▶ **INSTRUCTIONS TO FOLLOW**
Could you filter the records below down to the lines that include the word "computer"?

(Items listed in a dataset)
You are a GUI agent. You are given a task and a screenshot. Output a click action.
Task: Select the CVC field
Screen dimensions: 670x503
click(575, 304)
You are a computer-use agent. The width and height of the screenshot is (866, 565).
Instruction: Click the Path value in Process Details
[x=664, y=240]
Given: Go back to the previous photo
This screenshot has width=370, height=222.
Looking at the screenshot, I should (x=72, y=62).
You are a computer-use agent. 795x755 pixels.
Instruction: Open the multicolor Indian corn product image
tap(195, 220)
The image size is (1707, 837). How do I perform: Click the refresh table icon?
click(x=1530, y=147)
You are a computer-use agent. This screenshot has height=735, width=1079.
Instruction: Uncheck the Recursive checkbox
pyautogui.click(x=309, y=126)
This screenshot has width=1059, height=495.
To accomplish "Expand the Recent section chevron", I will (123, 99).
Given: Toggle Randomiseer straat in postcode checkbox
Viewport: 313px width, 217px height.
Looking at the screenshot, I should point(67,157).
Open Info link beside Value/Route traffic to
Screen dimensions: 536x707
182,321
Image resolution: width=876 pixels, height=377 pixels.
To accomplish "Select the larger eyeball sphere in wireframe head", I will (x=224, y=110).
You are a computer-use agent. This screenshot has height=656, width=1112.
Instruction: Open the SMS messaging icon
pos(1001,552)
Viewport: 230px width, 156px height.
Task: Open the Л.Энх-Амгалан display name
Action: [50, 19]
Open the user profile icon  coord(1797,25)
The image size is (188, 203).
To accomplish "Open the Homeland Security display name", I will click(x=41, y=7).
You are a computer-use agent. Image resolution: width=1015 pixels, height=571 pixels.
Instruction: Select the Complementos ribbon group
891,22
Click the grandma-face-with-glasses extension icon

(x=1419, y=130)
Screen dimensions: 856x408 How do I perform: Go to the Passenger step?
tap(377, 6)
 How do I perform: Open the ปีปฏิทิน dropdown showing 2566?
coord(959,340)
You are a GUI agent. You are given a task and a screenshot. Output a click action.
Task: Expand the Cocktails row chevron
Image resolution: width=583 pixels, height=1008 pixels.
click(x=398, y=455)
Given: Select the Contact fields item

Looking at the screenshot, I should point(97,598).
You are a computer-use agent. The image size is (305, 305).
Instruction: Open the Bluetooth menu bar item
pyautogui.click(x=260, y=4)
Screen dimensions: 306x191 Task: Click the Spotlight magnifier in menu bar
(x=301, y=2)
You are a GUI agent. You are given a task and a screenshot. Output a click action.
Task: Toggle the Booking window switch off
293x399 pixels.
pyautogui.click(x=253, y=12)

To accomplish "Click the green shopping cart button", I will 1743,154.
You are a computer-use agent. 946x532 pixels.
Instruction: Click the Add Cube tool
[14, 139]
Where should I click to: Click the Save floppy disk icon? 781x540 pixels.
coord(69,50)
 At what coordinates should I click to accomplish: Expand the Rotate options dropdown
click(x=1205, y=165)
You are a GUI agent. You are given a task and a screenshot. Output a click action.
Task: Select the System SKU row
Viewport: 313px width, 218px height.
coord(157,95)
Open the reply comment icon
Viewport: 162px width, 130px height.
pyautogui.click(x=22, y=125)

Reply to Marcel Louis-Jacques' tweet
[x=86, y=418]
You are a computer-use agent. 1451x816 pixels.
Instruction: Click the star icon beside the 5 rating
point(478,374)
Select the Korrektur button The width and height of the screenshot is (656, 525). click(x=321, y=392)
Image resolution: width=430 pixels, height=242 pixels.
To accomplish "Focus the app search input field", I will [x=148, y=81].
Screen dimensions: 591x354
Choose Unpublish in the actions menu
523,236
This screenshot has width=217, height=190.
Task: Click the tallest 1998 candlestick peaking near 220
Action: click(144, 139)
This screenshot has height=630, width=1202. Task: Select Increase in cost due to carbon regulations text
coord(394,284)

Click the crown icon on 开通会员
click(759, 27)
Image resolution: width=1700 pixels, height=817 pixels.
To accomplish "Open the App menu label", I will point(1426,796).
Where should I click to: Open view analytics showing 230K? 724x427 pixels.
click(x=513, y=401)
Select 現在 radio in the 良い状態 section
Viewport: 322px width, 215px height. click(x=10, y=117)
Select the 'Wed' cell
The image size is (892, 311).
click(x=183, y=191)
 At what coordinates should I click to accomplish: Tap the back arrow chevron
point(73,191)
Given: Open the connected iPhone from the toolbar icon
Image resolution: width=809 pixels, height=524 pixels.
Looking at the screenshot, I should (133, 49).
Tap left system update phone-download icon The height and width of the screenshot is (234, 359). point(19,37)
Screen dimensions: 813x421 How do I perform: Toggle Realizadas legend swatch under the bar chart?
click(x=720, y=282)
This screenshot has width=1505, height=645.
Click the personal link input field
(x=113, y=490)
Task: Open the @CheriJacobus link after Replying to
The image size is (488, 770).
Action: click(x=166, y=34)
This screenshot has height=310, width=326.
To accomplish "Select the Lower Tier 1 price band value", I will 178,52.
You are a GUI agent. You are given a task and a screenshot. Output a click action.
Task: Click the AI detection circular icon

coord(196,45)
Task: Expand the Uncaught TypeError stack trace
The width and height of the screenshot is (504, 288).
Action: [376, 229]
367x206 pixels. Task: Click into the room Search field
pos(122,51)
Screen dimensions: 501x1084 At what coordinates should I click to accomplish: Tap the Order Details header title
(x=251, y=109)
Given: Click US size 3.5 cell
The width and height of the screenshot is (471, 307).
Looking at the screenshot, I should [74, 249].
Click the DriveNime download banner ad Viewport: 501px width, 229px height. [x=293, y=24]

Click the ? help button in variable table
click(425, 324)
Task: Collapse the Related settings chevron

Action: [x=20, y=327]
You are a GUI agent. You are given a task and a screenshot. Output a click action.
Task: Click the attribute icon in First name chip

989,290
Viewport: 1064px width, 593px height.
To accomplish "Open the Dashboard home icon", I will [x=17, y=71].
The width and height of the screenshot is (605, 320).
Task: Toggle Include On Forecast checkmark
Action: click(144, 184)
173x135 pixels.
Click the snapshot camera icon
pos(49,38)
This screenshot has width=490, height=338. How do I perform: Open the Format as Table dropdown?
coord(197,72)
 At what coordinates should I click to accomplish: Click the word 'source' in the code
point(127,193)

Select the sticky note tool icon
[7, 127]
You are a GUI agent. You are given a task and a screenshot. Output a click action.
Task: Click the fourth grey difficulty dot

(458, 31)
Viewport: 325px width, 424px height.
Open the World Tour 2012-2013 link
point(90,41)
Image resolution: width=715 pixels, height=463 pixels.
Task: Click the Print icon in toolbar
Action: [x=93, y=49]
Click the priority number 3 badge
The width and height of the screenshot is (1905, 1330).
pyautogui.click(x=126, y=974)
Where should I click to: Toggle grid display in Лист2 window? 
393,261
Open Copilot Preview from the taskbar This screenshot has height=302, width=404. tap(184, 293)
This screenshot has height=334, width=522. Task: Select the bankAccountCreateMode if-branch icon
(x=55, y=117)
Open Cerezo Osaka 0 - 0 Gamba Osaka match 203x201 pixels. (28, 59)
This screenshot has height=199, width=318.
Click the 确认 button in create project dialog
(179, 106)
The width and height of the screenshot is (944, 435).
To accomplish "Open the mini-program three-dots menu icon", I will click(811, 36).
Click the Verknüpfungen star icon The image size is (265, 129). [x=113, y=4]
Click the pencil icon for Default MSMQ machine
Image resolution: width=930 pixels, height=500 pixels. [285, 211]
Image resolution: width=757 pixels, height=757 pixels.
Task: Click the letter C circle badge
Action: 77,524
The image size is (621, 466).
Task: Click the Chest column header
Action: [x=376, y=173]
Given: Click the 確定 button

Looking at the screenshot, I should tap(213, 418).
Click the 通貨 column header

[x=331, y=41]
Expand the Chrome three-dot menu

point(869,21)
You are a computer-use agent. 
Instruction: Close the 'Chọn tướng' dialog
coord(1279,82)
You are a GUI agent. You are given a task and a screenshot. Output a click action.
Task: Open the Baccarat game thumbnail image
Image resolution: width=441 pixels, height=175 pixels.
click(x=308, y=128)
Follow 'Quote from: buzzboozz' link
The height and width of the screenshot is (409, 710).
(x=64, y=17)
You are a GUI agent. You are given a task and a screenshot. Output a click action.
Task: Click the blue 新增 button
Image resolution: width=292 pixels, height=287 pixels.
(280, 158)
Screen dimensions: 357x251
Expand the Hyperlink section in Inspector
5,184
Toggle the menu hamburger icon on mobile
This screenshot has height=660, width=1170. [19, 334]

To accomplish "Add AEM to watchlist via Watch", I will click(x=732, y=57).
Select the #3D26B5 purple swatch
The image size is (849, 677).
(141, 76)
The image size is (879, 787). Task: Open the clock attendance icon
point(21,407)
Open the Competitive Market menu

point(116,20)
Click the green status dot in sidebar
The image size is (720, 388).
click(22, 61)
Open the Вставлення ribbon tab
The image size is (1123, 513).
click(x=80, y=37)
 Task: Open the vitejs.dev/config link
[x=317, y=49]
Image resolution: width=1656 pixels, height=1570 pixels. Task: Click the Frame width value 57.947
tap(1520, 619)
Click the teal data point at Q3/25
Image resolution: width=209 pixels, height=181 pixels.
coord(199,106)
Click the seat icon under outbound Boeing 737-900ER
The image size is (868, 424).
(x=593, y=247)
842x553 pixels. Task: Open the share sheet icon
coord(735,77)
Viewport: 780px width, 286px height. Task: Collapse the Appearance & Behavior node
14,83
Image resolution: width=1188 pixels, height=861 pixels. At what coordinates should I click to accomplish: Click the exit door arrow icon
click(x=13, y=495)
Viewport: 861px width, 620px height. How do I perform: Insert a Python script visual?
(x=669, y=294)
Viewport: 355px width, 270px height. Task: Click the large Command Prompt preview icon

▶ **COMPLETED TASK**
You are a computer-use agent. The width and height of the screenshot is (866, 565).
You are a computer-use agent. 795x755 pixels.
You are a computer-use agent. This screenshot has height=735, width=1079.
You are a computer-use agent. This screenshot has height=656, width=1112.
You are a computer-use agent. Image resolution: width=1015 pixels, height=571 pixels.
You are a computer-use agent. The image size is (305, 305).
You are a computer-use agent. 946x532 pixels.
You are a computer-use agent. 1451x816 pixels.
You are a computer-use agent. 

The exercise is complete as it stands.